The clock on the mantel struck the half hour, with a single surprising stroke, and he was interested to notice that the clock itself went on ticking, as if in no astonishment at that sudden comment on division of time. Half past seven! The clock was fast. The concert would be at eight. If a little walk, to the river and back, perhaps along Memorial Drive, and then a newspaper and quick supper at the Waldorf, the stock market and sports column surveyed over the fried eggs — if this interval, in which to accept more rationally what in fact he had already accepted, the idea of meeting Bertha at the concert — and perhaps Tom as well — the idea which had been fully formed as soon as he had seen the pink ticket on the table, and so exactly as Bill had foreseen—

And the little key. Duxbury. Had Bill foreseen that too.

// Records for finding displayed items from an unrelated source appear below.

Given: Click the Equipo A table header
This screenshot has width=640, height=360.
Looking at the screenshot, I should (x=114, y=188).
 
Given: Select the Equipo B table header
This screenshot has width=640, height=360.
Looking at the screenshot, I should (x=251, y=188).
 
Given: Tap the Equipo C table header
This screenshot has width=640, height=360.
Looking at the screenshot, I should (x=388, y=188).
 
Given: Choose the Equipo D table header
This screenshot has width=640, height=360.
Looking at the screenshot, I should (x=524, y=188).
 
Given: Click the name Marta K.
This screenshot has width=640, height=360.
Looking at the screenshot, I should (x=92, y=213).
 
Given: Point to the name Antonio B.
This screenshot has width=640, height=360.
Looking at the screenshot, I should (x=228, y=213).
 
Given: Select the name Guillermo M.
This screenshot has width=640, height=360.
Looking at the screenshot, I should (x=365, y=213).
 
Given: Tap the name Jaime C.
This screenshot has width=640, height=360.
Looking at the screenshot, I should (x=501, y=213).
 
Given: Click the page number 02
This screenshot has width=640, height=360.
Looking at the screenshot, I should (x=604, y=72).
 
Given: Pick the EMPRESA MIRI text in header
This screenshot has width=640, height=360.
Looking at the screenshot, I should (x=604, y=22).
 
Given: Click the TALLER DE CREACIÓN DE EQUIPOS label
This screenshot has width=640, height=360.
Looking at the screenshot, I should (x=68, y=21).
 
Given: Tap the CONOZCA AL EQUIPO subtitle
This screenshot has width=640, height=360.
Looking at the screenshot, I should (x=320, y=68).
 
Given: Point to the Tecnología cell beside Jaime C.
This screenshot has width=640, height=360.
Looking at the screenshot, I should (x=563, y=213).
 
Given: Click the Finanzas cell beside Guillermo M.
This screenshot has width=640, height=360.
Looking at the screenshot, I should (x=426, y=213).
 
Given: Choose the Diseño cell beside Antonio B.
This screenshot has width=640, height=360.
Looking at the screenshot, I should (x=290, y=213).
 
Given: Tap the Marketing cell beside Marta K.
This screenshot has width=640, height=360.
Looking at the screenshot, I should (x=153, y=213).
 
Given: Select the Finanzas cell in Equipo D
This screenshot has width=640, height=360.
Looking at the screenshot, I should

When he emerged into the street, and drew a long breath of rain-soft air, abruptly throwing back his shoulders in the gesture he had learned from Tom, he stared at the dull piles of snow and said aloud — Duxbury. Of course. What could be simpler. All that wild magnificent farrago of nonsense had been leading back to Duxbury — or had it been Bill who had been leading back to it. And all the drunken fantasies and fandangos — it was too absurd. It was too obvious. All this mother-fixation business, as if everything in the soul could be charted like a sea! No, Andy, no. Be honest, on this rainy night in February. Walk honestly down Linden Street. Cross Mount Auburn Street honestly; and proceed as honestly toward the Charles River as you would proceed to death. It is not Bill who has given you this idea — not Bill, not Tom, not Bertha, nor any combination of these, nor any disaster to you, any accident; it is yourself; it is your own little worm-curve; the twist that is your own life; the small spiral of light that answers to the name of Andrew Cather; the little rock-pain which chooses this particular fashion of saying that it is tired of being not-rock and would like again to be rock. Touch your hand against the wet wall beside you, the dripping icicle on the wall, which breaks away so softly and falls soundlessly into the snow — feel the wet coldness, the moist surface which will again soon be glazed with ice — know these things, as you know the wet and slippery bricks beneath your feet — the river toward which you walk — they are not more real, more solid, more permanent, than the past Andrew Cather, who has now suddenly and painfully told the present Andrew that there is also a future Andrew. Murder him, if you like, but he is yours.